Толлеф показывает на скамейку, проводит кожаной перчаткой, сгребая толстый слой снега, и мы садимся. У Брутуса пасть кирпичом, совершенно круглые глаза, немигающий взгляд.

— А Майкен? — спрашивает Толлеф.

— Добросовестная студентка, — говорю я. — Она пытается убить двух зайцев, изучает параллельно юриспруденцию и психологию. У нее парень с мусульманским именем, не помню каким.

— Тебя это беспокоит? — спрашивает Толлеф. Я смотрю на него и улыбаюсь, в ответ его лицо расплывается в улыбке, глаза превращаются в щелочки.

— Да нет, не беспокоит, — отвечает он за меня.

Я качаю головой, потом засовываю руки в карманы и демонстрирую шерстяное пальто.

— Смотри, — говорю я, — я очень давно искала именно такое. Тебе нравится?

— Да, — отвечает Толлеф. — Прямо по тебе.

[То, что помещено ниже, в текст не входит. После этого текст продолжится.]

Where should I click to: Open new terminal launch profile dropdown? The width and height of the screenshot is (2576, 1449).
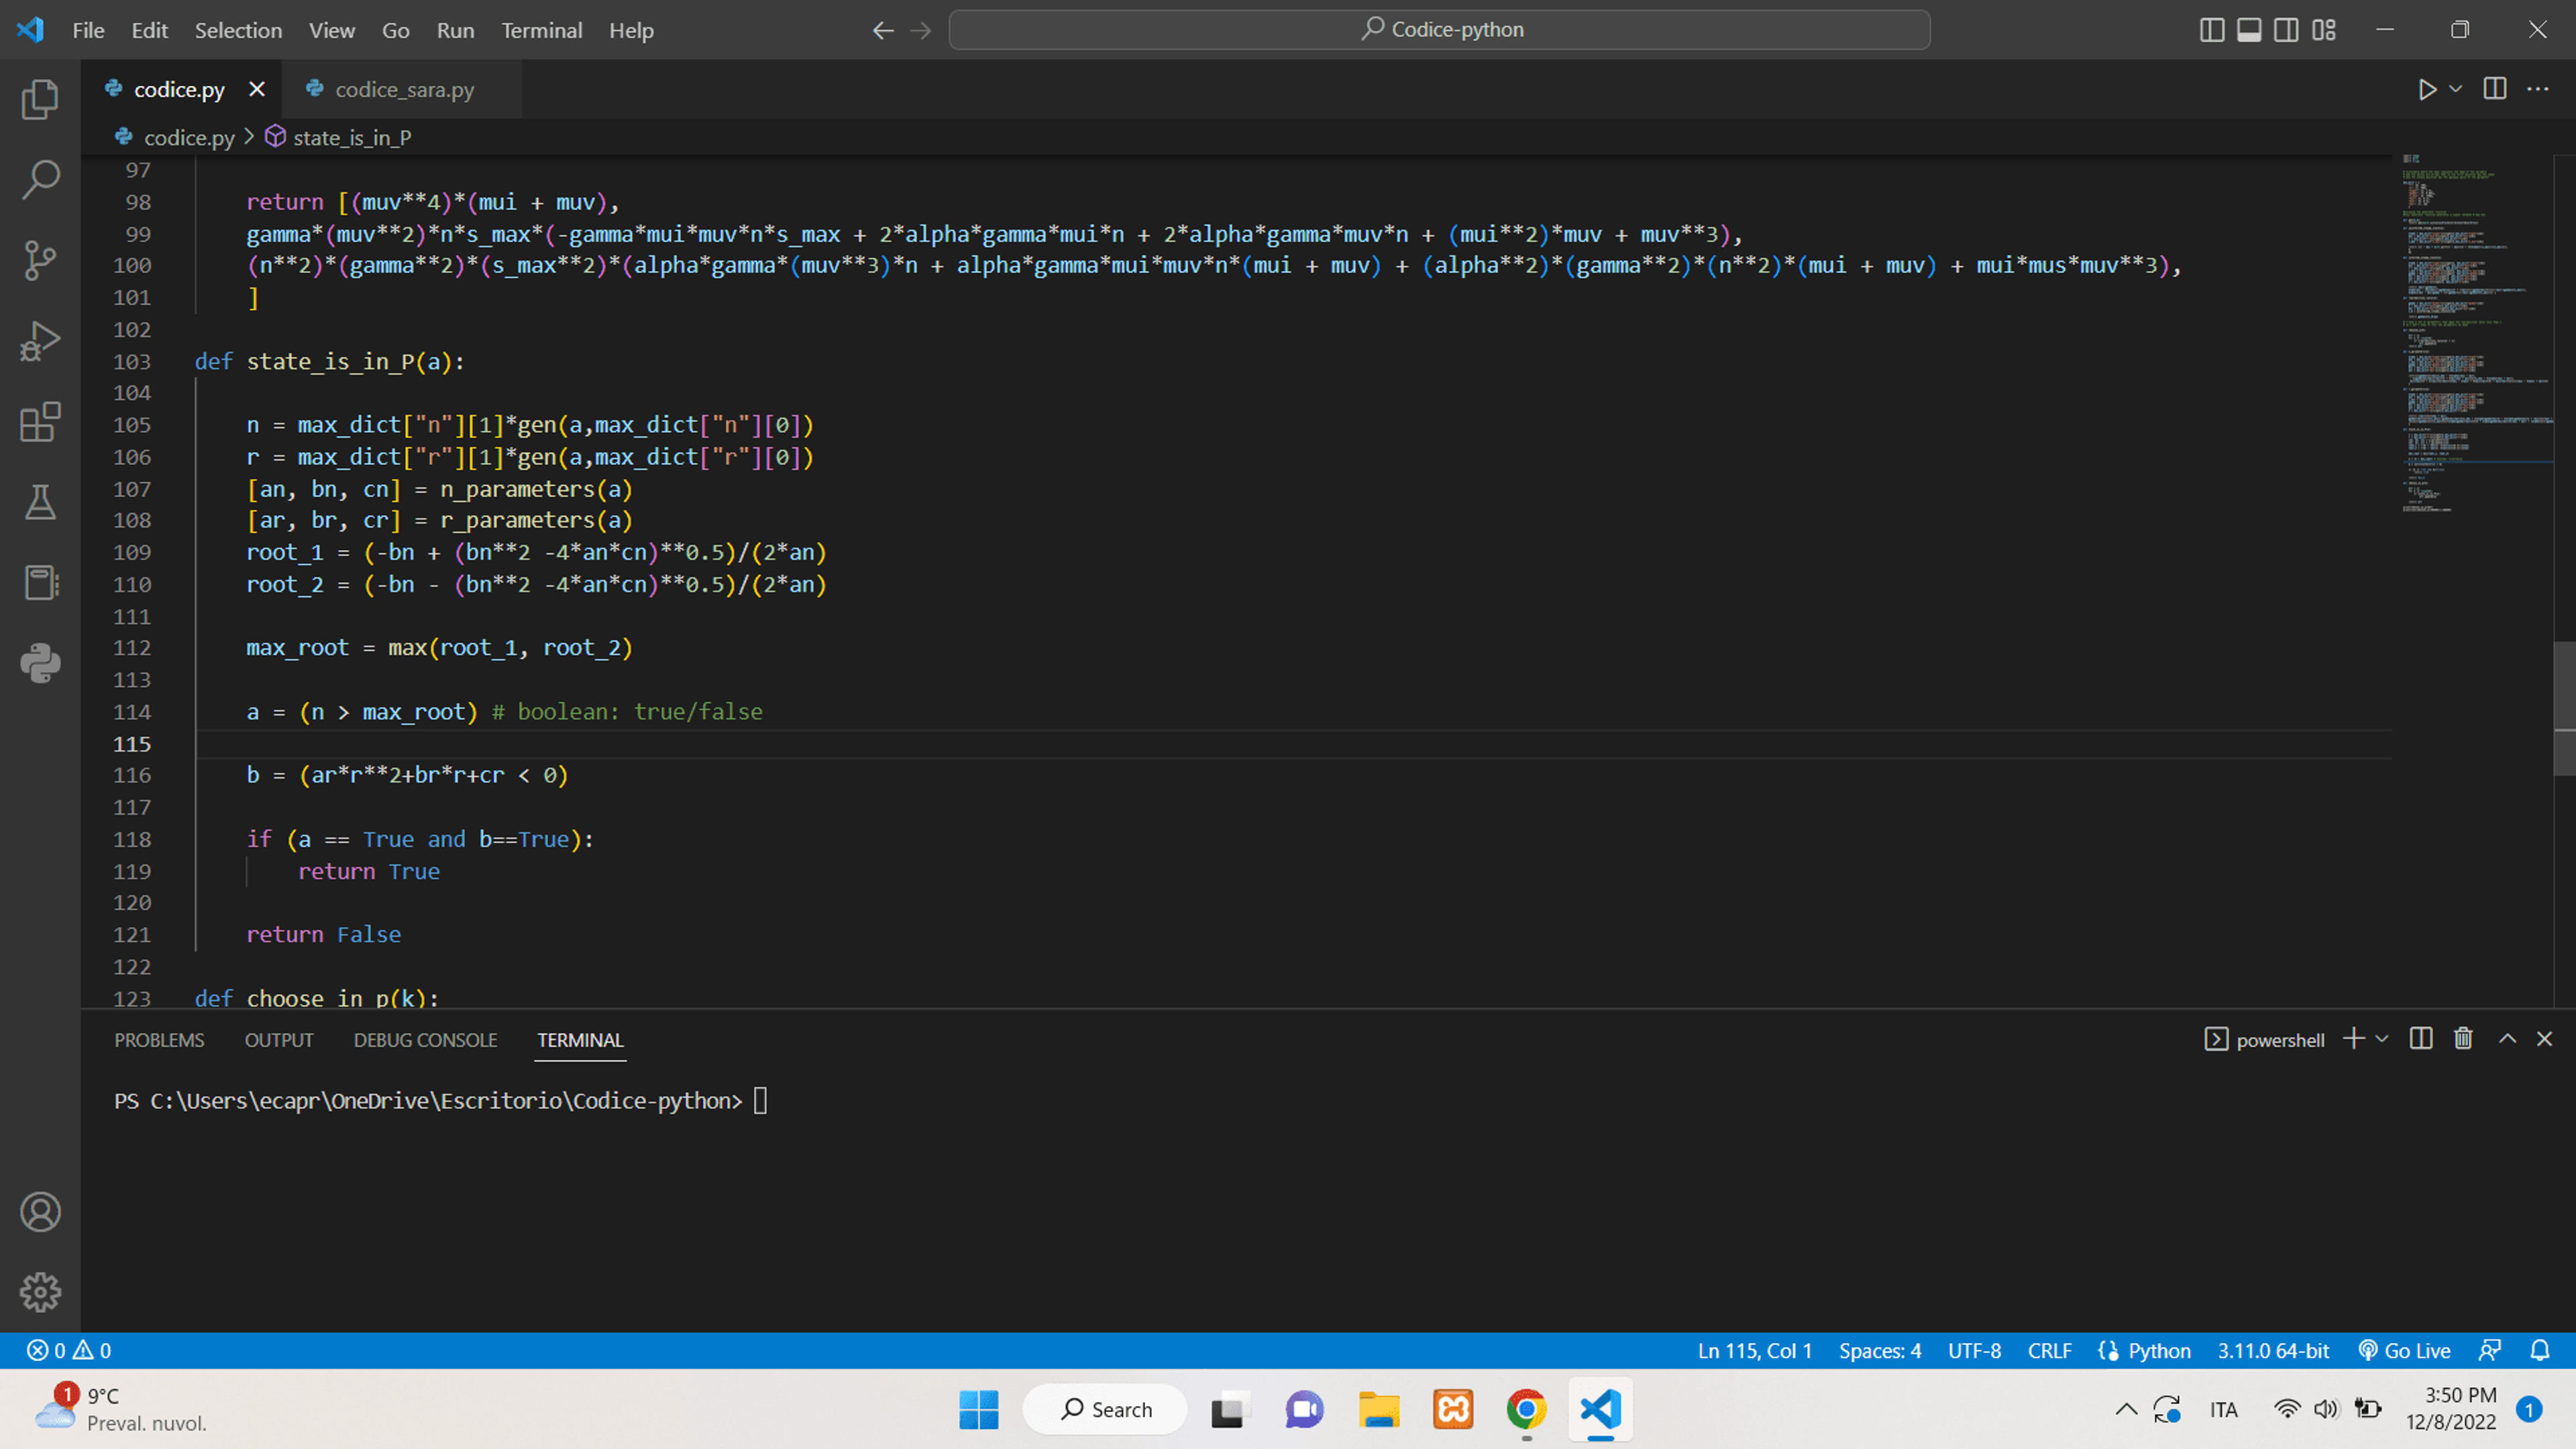click(2382, 1039)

Я чувствую, что быстро замерзаю. Небо однородного белого цвета, земля вокруг тоже белая. Толлеф замечает, что меня уже трясет.

Мы встаем.

— Ох, мое бедро, — охает Толлеф, прихрамывая, делает несколько шагов, потом походка выравнивается. Я не помню, чтобы когда-нибудь видела на лице у Кайсы макияж, разве только губную помаду по особым случаям. Тогда ее накрашенные губы так бросались в глаза, словно у ребенка, который нашел мамину помаду.

— Когда я думаю о своей жизни, она выглядит такой… трагической, — говорю я полным драматизма неестественным голосом, явно намекающим на то, каких слов я от него жду в ответ.

— Неудавшаяся жизнь, трагическая, — повторяю я все тем же тоном.

— А что в ней такого неудавшегося и трагического?

Я глубоко вдыхаю, слезы подкатывают к горлу.

— Не понимаю, — Толлеф качает головой. — У тебя есть Майкен. И ты должна ценить то, что у тебя было, даже если этого больше нет. У тебя есть я, и Нина, и сестры, и многие другие. А теперь еще у тебя есть… Ларс?